Dataset records
• • • •
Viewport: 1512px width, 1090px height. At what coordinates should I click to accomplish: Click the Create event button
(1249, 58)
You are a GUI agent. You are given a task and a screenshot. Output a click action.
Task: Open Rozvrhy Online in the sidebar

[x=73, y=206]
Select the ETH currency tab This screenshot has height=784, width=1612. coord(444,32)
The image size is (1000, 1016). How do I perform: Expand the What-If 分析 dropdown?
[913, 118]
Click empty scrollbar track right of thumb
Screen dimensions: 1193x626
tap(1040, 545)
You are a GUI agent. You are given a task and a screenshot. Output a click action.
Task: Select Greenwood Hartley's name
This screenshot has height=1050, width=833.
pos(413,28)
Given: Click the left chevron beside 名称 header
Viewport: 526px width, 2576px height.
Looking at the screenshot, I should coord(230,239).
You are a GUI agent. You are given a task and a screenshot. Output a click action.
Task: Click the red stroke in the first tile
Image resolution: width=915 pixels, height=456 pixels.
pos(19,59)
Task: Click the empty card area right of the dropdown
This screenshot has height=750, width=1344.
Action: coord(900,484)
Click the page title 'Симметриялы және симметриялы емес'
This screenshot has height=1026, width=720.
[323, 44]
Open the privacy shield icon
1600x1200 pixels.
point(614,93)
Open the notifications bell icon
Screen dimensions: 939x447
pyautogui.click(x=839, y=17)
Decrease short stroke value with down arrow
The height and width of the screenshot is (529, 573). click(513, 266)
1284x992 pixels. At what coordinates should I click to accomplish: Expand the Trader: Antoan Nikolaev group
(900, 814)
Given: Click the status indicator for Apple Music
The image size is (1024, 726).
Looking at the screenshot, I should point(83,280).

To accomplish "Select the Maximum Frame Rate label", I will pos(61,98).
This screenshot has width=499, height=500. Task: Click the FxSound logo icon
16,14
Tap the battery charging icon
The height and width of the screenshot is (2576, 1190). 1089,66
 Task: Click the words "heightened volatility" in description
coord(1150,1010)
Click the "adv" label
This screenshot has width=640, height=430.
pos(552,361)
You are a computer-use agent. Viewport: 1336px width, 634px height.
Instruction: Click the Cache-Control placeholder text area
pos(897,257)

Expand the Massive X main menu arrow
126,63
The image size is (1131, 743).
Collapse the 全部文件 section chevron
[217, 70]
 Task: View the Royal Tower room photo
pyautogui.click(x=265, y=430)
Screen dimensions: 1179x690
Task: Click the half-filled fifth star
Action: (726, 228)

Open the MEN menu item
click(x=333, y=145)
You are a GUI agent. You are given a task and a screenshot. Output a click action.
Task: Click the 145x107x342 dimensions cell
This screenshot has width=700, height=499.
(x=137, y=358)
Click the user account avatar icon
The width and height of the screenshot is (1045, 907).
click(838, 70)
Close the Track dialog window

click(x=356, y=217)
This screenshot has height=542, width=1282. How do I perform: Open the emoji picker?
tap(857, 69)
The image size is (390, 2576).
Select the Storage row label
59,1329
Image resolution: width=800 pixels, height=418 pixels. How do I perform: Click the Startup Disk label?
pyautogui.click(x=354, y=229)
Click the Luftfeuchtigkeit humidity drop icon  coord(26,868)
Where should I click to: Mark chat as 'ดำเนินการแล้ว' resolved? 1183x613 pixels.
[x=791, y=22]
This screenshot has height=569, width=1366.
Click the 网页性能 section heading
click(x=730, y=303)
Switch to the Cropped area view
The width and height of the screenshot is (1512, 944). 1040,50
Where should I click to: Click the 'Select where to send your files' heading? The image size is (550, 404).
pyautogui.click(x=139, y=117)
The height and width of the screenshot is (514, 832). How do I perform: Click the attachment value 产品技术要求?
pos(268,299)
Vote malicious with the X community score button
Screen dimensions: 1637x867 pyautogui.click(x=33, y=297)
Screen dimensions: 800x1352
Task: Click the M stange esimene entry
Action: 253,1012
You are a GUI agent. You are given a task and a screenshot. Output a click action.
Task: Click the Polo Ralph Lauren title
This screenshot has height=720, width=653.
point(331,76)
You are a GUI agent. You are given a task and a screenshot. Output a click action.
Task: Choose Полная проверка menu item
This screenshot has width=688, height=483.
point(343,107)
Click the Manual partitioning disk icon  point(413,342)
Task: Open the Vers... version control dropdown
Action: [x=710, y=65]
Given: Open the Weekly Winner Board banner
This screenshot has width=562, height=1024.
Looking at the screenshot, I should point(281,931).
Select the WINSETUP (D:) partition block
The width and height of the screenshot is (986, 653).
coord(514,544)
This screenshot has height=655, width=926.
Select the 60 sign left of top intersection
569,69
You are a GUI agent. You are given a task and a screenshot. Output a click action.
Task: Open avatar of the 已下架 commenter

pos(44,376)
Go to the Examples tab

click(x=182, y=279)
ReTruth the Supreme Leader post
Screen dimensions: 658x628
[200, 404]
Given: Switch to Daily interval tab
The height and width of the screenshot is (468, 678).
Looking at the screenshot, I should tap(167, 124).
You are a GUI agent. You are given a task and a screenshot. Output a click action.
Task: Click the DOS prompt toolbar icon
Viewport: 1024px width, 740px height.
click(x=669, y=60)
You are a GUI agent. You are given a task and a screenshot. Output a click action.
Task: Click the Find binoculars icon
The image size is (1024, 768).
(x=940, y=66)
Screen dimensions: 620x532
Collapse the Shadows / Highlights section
• • • •
▸ WHAT IS REQUIRED:
Your reply should hold all the entries, each repeated without a single change.

▸ WRITTEN SOLUTION:
Viewport: 1512px width, 1090px height. At what coordinates should I click to accomplish: Click the Create event button
(1249, 58)
You are a GUI agent. You are given a task and a screenshot. Output a click action.
Task: Open Rozvrhy Online in the sidebar

[x=73, y=206]
Select the ETH currency tab This screenshot has height=784, width=1612. coord(444,32)
The image size is (1000, 1016). How do I perform: Expand the What-If 分析 dropdown?
[913, 118]
Click empty scrollbar track right of thumb
Screen dimensions: 1193x626
tap(1040, 545)
You are a GUI agent. You are given a task and a screenshot. Output a click action.
Task: Select Greenwood Hartley's name
This screenshot has height=1050, width=833.
pos(413,28)
Given: Click the left chevron beside 名称 header
Viewport: 526px width, 2576px height.
Looking at the screenshot, I should coord(230,239).
You are a GUI agent. You are given a task and a screenshot. Output a click action.
Task: Click the red stroke in the first tile
Image resolution: width=915 pixels, height=456 pixels.
pos(19,59)
Task: Click the empty card area right of the dropdown
This screenshot has height=750, width=1344.
Action: coord(900,484)
Click the page title 'Симметриялы және симметриялы емес'
This screenshot has height=1026, width=720.
[323, 44]
Open the privacy shield icon
1600x1200 pixels.
point(614,93)
Open the notifications bell icon
Screen dimensions: 939x447
pyautogui.click(x=839, y=17)
Decrease short stroke value with down arrow
The height and width of the screenshot is (529, 573). click(513, 266)
1284x992 pixels. At what coordinates should I click to accomplish: Expand the Trader: Antoan Nikolaev group
(900, 814)
Given: Click the status indicator for Apple Music
The image size is (1024, 726).
Looking at the screenshot, I should point(83,280).

To accomplish "Select the Maximum Frame Rate label", I will pos(61,98).
This screenshot has width=499, height=500. Task: Click the FxSound logo icon
16,14
Tap the battery charging icon
The height and width of the screenshot is (2576, 1190). 1089,66
 Task: Click the words "heightened volatility" in description
coord(1150,1010)
Click the "adv" label
This screenshot has width=640, height=430.
pos(552,361)
You are a computer-use agent. Viewport: 1336px width, 634px height.
Instruction: Click the Cache-Control placeholder text area
pos(897,257)

Expand the Massive X main menu arrow
126,63
The image size is (1131, 743).
Collapse the 全部文件 section chevron
[217, 70]
 Task: View the Royal Tower room photo
pyautogui.click(x=265, y=430)
Screen dimensions: 1179x690
Task: Click the half-filled fifth star
Action: (726, 228)

Open the MEN menu item
click(x=333, y=145)
You are a GUI agent. You are given a task and a screenshot. Output a click action.
Task: Click the 145x107x342 dimensions cell
This screenshot has width=700, height=499.
(x=137, y=358)
Click the user account avatar icon
The width and height of the screenshot is (1045, 907).
click(838, 70)
Close the Track dialog window

click(x=356, y=217)
This screenshot has height=542, width=1282. How do I perform: Open the emoji picker?
tap(857, 69)
The image size is (390, 2576).
Select the Storage row label
59,1329
Image resolution: width=800 pixels, height=418 pixels. How do I perform: Click the Startup Disk label?
pyautogui.click(x=354, y=229)
Click the Luftfeuchtigkeit humidity drop icon  coord(26,868)
Where should I click to: Mark chat as 'ดำเนินการแล้ว' resolved? 1183x613 pixels.
[x=791, y=22]
This screenshot has height=569, width=1366.
Click the 网页性能 section heading
click(x=730, y=303)
Switch to the Cropped area view
The width and height of the screenshot is (1512, 944). 1040,50
Where should I click to: Click the 'Select where to send your files' heading? The image size is (550, 404).
pyautogui.click(x=139, y=117)
The height and width of the screenshot is (514, 832). How do I perform: Click the attachment value 产品技术要求?
pos(268,299)
Vote malicious with the X community score button
Screen dimensions: 1637x867 pyautogui.click(x=33, y=297)
Screen dimensions: 800x1352
Task: Click the M stange esimene entry
Action: 253,1012
You are a GUI agent. You are given a task and a screenshot. Output a click action.
Task: Click the Polo Ralph Lauren title
This screenshot has height=720, width=653.
point(331,76)
You are a GUI agent. You are given a task and a screenshot. Output a click action.
Task: Choose Полная проверка menu item
This screenshot has width=688, height=483.
point(343,107)
Click the Manual partitioning disk icon  point(413,342)
Task: Open the Vers... version control dropdown
Action: [x=710, y=65]
Given: Open the Weekly Winner Board banner
This screenshot has width=562, height=1024.
Looking at the screenshot, I should point(281,931).
Select the WINSETUP (D:) partition block
The width and height of the screenshot is (986, 653).
coord(514,544)
This screenshot has height=655, width=926.
Select the 60 sign left of top intersection
569,69
You are a GUI agent. You are given a task and a screenshot. Output a click action.
Task: Open avatar of the 已下架 commenter

pos(44,376)
Go to the Examples tab

click(x=182, y=279)
ReTruth the Supreme Leader post
Screen dimensions: 658x628
[200, 404]
Given: Switch to Daily interval tab
The height and width of the screenshot is (468, 678).
Looking at the screenshot, I should tap(167, 124).
You are a GUI agent. You are given a task and a screenshot. Output a click action.
Task: Click the DOS prompt toolbar icon
Viewport: 1024px width, 740px height.
click(x=669, y=60)
You are a GUI agent. You are given a task and a screenshot. Output a click action.
Task: Click the Find binoculars icon
The image size is (1024, 768).
(x=940, y=66)
Screen dimensions: 620x532
Collapse the Shadows / Highlights section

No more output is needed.